**Aim of the exercise**
Leave out the pictures and repeat exactly the lines from the one containing "Viewport: 1032px width, 580px height." through the end of the records.

● ● ● ●

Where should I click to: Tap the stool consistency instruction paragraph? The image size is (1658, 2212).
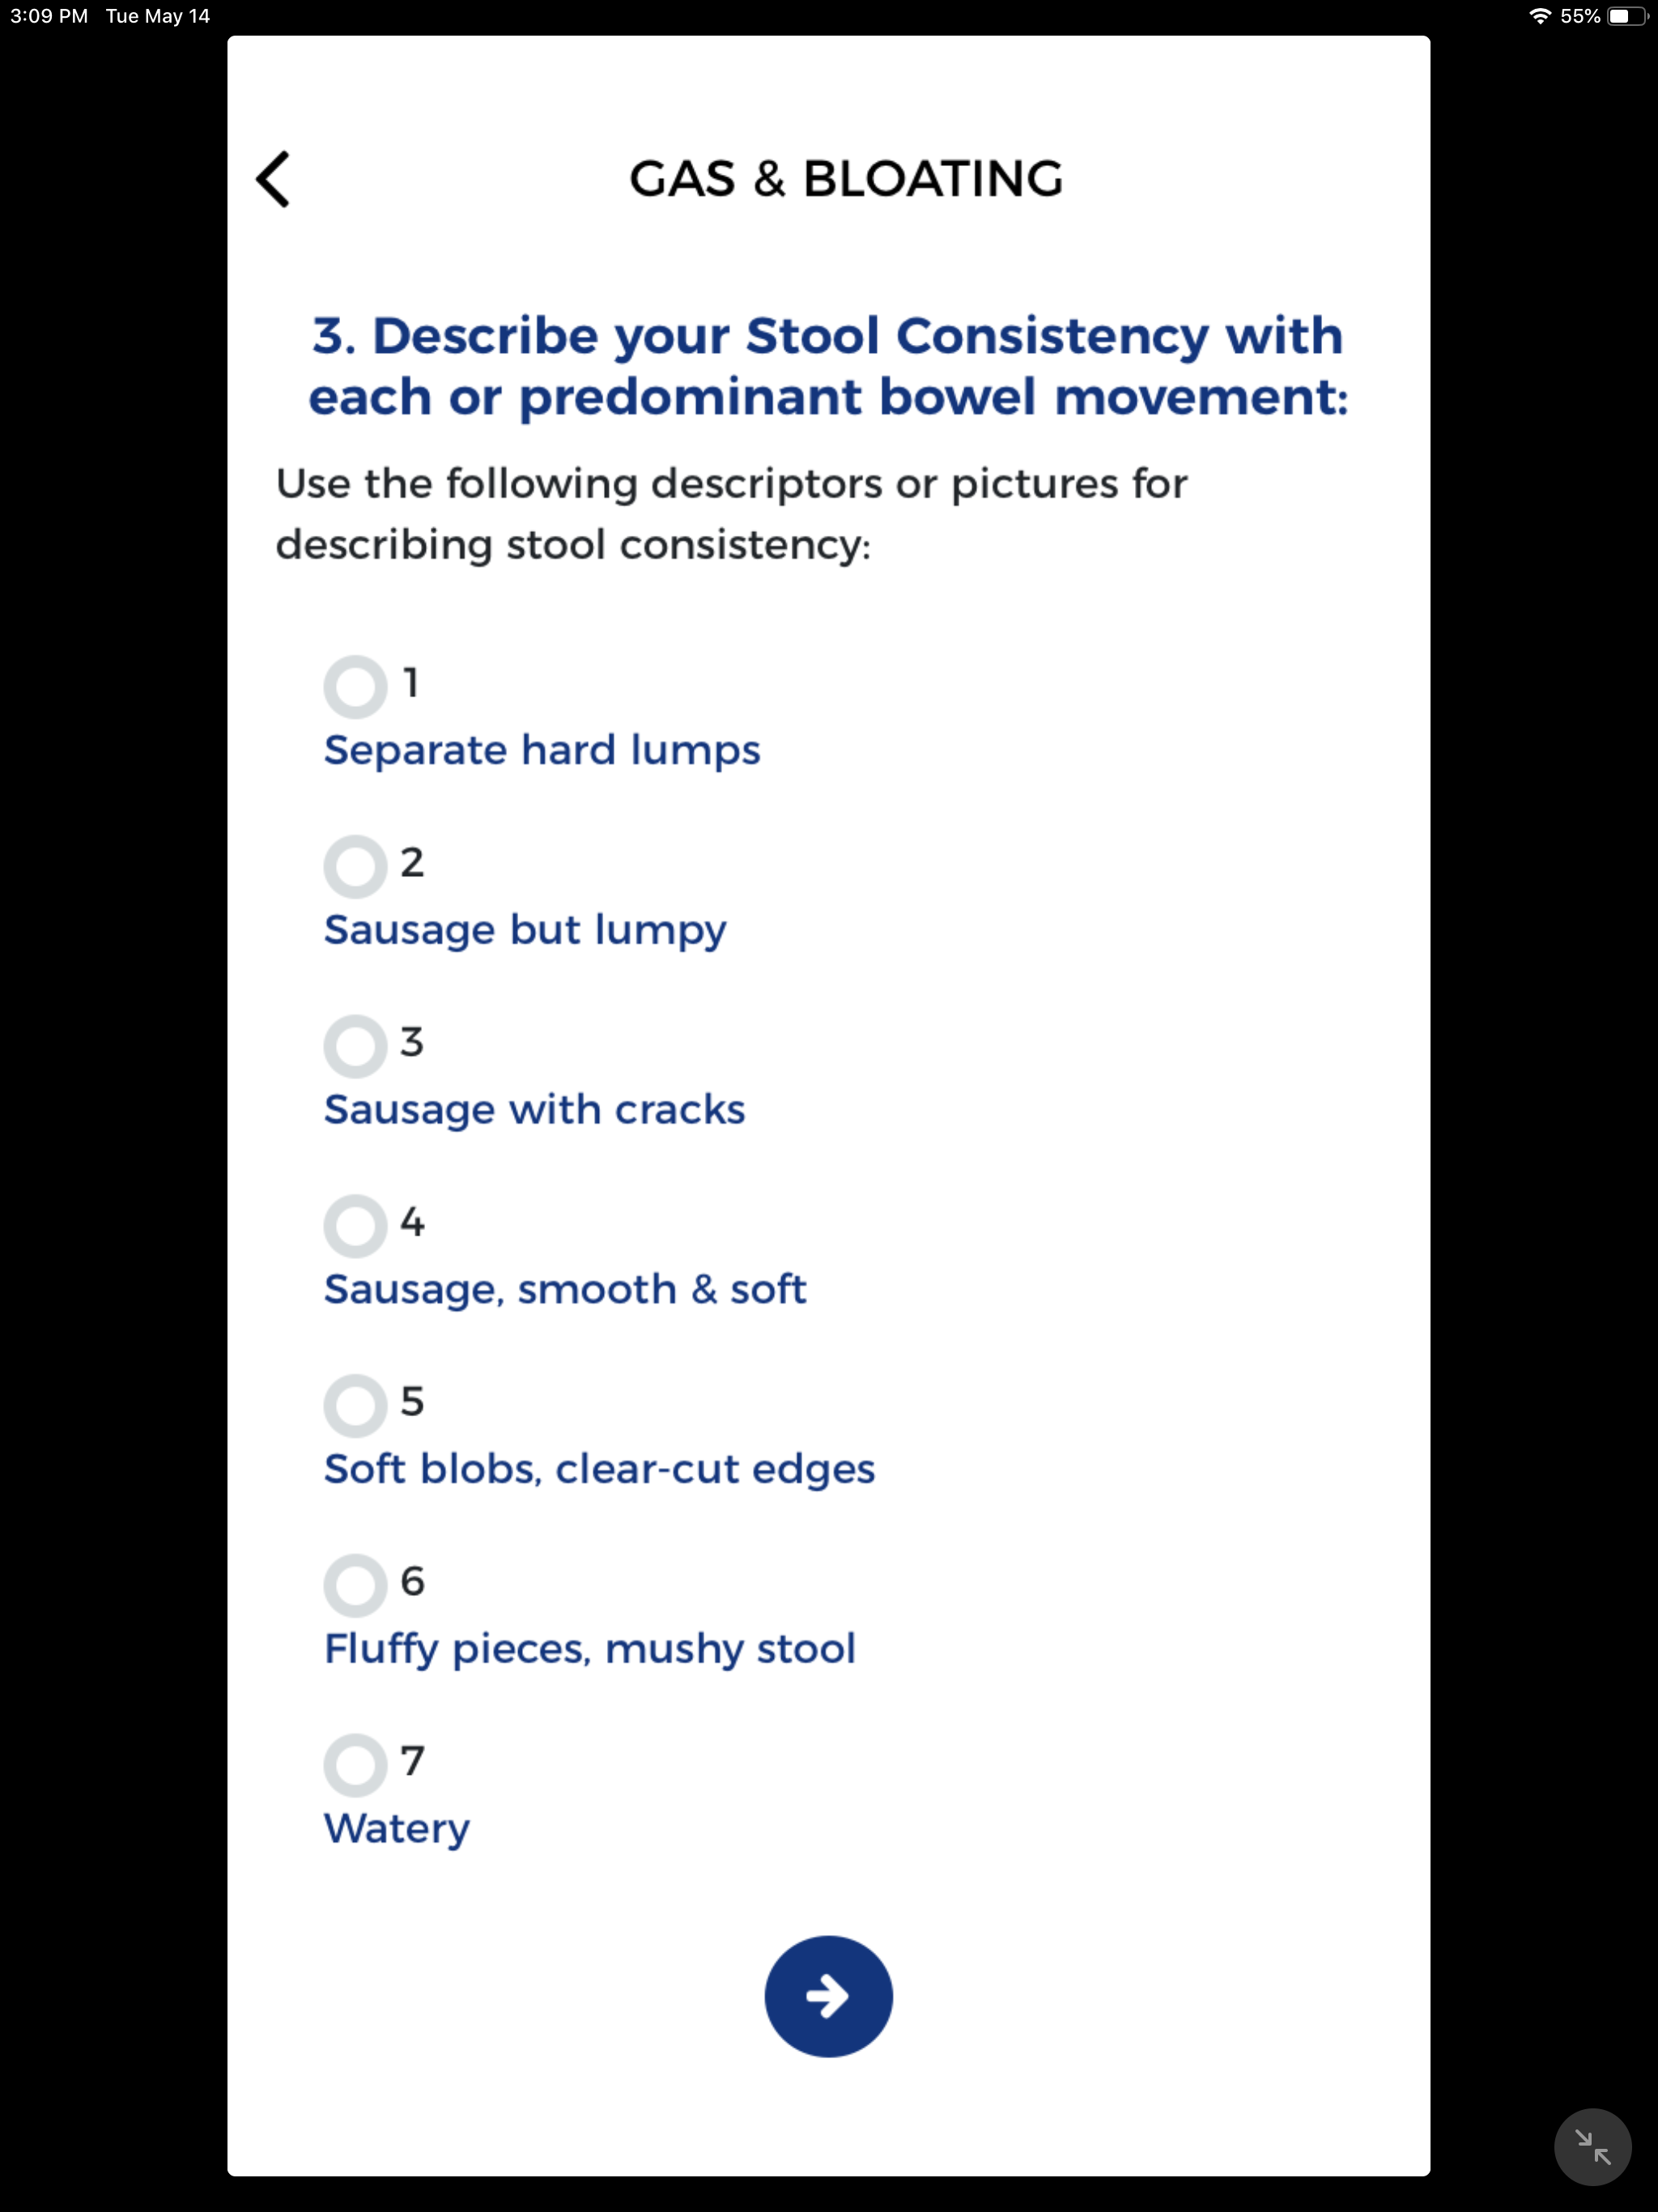tap(731, 513)
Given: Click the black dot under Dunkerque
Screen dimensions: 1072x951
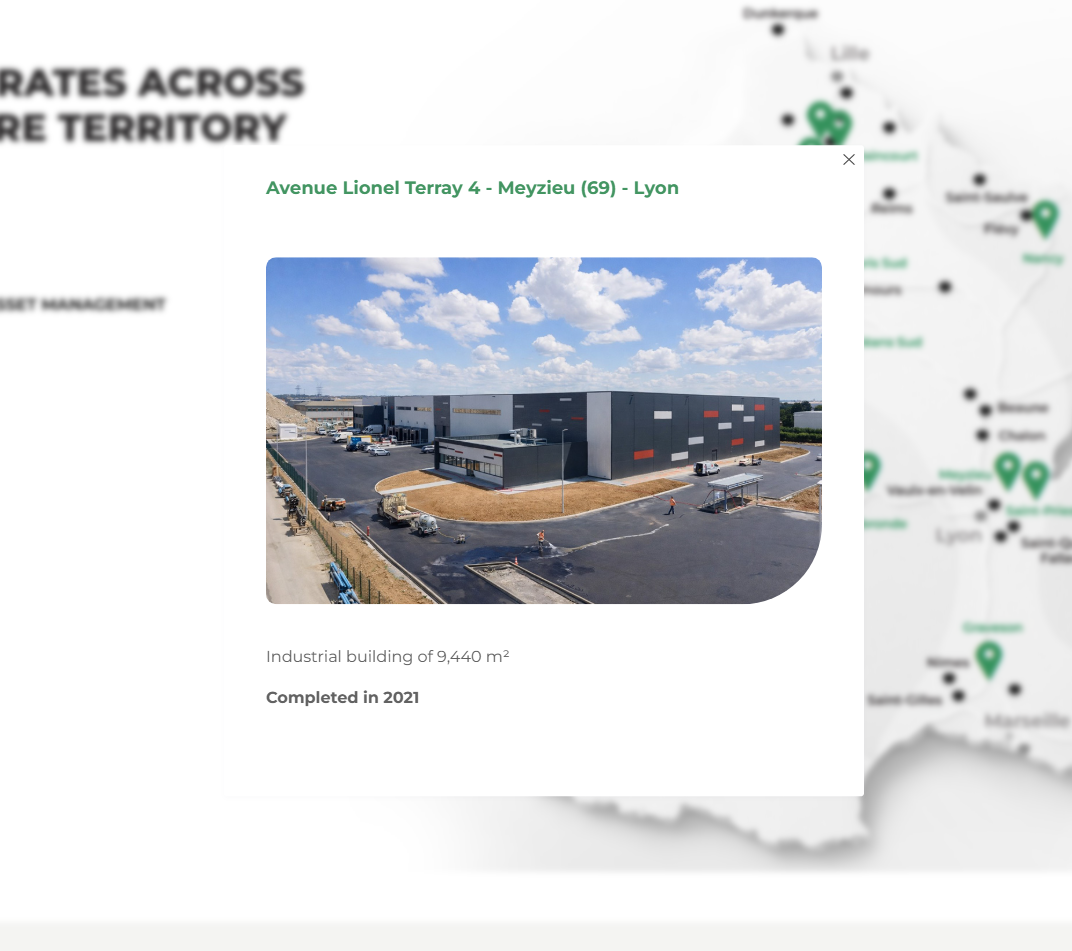Looking at the screenshot, I should point(778,30).
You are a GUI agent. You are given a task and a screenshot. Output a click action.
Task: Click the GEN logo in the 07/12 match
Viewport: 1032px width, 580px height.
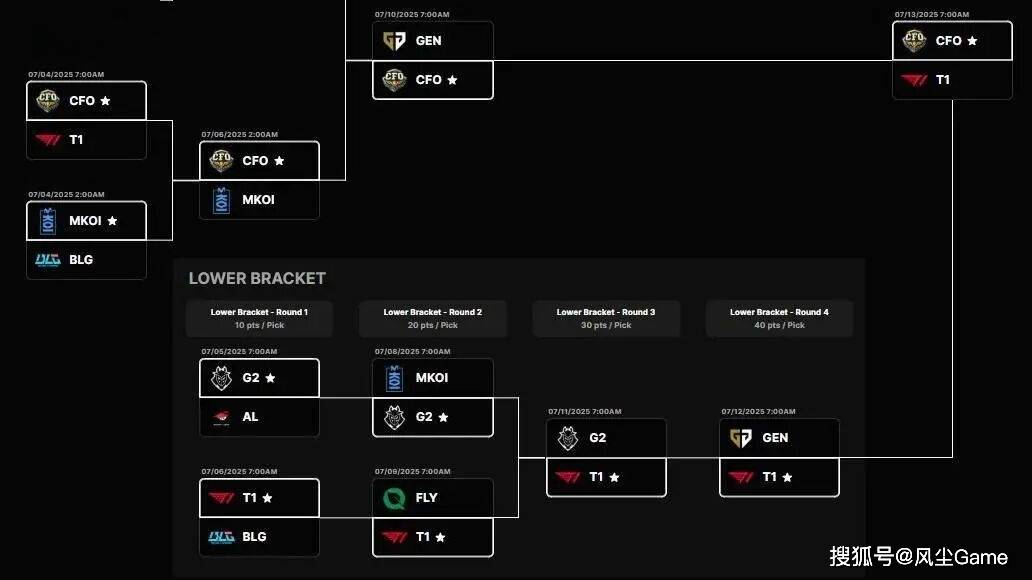pyautogui.click(x=741, y=438)
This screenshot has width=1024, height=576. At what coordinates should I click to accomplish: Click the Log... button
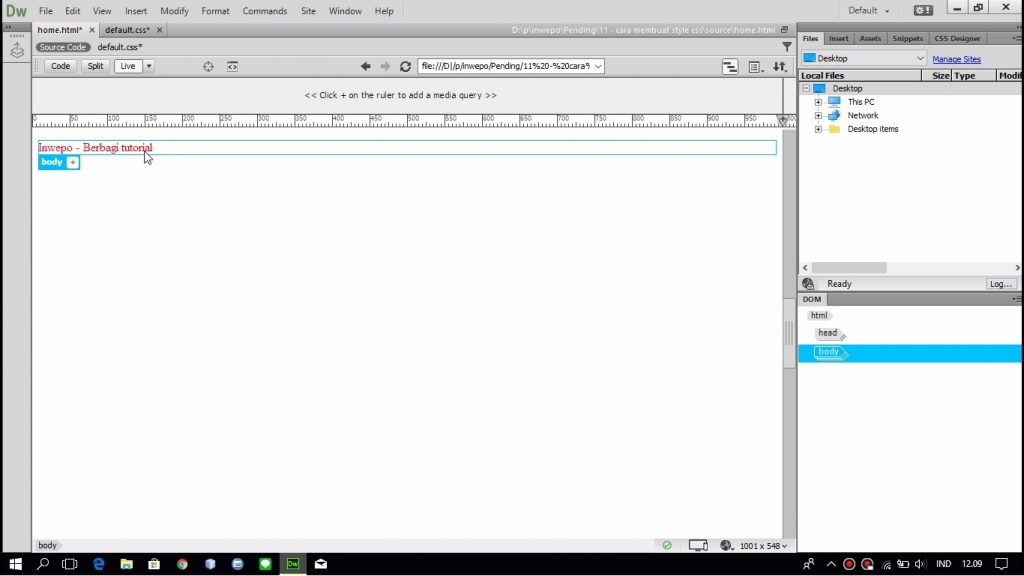[1000, 284]
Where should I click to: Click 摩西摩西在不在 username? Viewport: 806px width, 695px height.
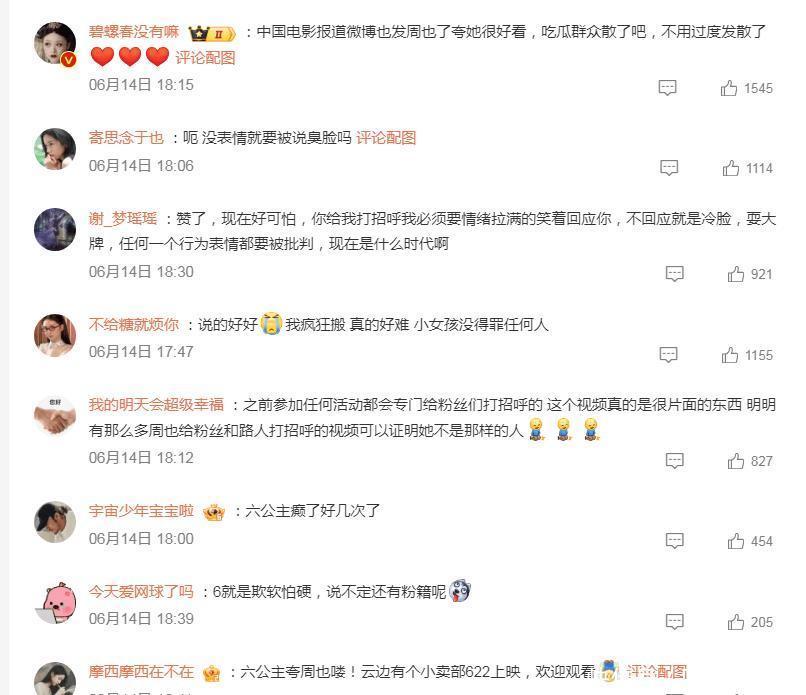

● ● ● ●

**Solution**
Viewport: 1032px width, 580px height.
pyautogui.click(x=741, y=438)
This screenshot has width=1024, height=576. At what coordinates should I click to accomplish: Click the Log... button
[1000, 284]
Where should I click to: Click 摩西摩西在不在 username? Viewport: 806px width, 695px height.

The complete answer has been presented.